Abstract

High-pressure balloon dilatation (HPBD) of the ureterovesical junction with double-J stenting is a minimally invasive alternative to ureteral reimplantation or cutaneous ureterostomy for first-line surgical treatment of primary obstructive megaureter (POM). The aim of our study was to identify the risk factors associated with the need for secondary procedures due to HPBD failure. Prospective data were collected from patients who underwent HPBD for POM between 2007 and 2021 at a single institution. The collected data included patient demographics, diagnostic modalities, surgical details, results, and follow-up. Multivariate logistic regression analysis was performed. Fifty-five ureters underwent HPBD for POM in 50 children, with a median age of 6.4months (IQR: 4.5-13.8).

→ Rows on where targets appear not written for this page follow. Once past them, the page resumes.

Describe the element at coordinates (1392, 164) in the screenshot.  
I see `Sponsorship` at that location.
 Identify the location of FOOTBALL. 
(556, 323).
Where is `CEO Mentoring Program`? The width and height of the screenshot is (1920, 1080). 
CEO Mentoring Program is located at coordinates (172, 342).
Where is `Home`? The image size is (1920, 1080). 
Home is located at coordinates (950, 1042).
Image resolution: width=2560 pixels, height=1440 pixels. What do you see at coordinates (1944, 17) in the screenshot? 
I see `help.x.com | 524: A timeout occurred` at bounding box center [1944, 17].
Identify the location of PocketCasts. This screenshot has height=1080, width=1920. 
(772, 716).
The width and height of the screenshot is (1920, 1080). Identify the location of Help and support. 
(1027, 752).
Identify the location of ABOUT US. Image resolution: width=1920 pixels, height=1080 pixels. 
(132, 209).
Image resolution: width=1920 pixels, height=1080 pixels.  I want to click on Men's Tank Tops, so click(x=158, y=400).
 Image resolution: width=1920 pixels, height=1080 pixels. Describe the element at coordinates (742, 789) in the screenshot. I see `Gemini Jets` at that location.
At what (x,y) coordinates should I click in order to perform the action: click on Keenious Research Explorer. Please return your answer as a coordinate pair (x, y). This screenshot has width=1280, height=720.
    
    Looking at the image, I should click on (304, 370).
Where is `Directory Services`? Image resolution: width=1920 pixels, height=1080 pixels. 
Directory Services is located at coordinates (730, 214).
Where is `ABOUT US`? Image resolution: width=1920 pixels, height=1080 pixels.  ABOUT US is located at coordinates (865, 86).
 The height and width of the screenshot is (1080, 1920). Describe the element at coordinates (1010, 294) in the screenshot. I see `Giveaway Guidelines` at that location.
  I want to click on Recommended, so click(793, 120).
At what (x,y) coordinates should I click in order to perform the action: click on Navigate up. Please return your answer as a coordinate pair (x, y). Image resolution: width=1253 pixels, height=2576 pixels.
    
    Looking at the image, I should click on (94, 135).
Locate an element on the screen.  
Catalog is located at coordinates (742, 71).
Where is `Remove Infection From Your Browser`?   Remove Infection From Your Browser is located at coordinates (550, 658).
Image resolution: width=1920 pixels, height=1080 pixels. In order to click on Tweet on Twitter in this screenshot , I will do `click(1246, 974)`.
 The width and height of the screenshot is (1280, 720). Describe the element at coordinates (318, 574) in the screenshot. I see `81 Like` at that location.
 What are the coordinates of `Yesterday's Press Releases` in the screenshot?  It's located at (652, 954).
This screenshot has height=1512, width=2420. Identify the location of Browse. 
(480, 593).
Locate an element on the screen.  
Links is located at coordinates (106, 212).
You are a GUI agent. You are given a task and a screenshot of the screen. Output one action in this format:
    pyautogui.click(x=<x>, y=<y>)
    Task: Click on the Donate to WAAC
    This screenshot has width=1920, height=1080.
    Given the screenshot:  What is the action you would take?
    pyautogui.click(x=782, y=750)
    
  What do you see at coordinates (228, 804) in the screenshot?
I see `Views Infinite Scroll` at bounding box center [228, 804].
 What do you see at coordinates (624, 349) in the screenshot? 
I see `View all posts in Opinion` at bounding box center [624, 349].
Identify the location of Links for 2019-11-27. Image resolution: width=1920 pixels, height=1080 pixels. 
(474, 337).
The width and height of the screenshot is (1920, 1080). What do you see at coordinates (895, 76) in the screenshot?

Nineteen patients (37.25%) underwent secondary ureteric reimplantation, with a median of 9.8months after primary HBPD (95% CI 6.2-9.9). The median follow-up was 29.4months (IQR: 17.4-71). Independent risk factors for redo-surgery in a multivariate logistic regression model were: progressive ureterohydronephrosis (OR = 7.8; 95% CI 0.77-78.6) and early removal of the double-J stent. A risk reduction of 7% (95% CI 2.2%-11.4%) was observed per extra-day of catheter maintenance. The optimal cut-off point is 55days, ROC curve area: 0.77 (95% CI 0.62-0.92). Gender, distal ureteral diameter, pelvis diameter, dilatation balloon diameter and preoperative differential renal function did not affect the need for reimplantation. The use of a double-J stent for at least 55days seems to avoid the need for a secondary procedure. Therefore, we recommend removing the double-J catheter at least 2months after the HBPD.